======== LISTED RECORDS

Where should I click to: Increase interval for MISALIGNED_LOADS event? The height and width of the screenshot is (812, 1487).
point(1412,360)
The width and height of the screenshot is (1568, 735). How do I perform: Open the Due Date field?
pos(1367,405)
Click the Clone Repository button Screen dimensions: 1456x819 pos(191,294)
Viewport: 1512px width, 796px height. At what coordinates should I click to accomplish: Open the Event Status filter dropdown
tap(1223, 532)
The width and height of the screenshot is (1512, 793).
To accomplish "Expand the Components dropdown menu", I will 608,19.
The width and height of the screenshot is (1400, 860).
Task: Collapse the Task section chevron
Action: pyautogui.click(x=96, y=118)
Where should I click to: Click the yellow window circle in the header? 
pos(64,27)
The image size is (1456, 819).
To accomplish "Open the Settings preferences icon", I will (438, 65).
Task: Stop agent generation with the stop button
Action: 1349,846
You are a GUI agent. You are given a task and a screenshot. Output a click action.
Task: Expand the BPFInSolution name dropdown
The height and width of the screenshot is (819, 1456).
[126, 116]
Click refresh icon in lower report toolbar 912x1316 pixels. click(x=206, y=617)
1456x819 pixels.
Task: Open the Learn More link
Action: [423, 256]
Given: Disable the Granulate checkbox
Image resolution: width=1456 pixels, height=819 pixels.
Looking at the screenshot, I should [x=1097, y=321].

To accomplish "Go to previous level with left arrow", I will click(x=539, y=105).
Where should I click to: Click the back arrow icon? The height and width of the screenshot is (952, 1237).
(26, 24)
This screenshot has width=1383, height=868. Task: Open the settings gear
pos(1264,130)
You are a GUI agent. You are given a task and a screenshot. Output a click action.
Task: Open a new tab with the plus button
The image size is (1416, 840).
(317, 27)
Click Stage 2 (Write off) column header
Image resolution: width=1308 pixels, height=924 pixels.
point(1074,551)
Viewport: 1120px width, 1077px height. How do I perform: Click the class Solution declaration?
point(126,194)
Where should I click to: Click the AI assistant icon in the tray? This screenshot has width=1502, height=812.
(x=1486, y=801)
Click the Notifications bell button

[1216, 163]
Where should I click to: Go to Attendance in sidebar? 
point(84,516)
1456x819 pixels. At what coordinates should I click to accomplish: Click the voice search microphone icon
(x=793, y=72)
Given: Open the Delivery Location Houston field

================

**ASSIGNED TASK**.
Which lines above run from the one containing "Given: Disable the Granulate checkbox" down to the one containing "Task: Open a new tab with the plus button"? Repeat exactly those, both ends included, and nothing else.

**SOLUTION TO THIS TASK**.
Given: Disable the Granulate checkbox
Image resolution: width=1456 pixels, height=819 pixels.
Looking at the screenshot, I should [x=1097, y=321].

To accomplish "Go to previous level with left arrow", I will click(x=539, y=105).
Where should I click to: Click the back arrow icon? The height and width of the screenshot is (952, 1237).
(26, 24)
This screenshot has width=1383, height=868. Task: Open the settings gear
pos(1264,130)
You are a GUI agent. You are given a task and a screenshot. Output a click action.
Task: Open a new tab with the plus button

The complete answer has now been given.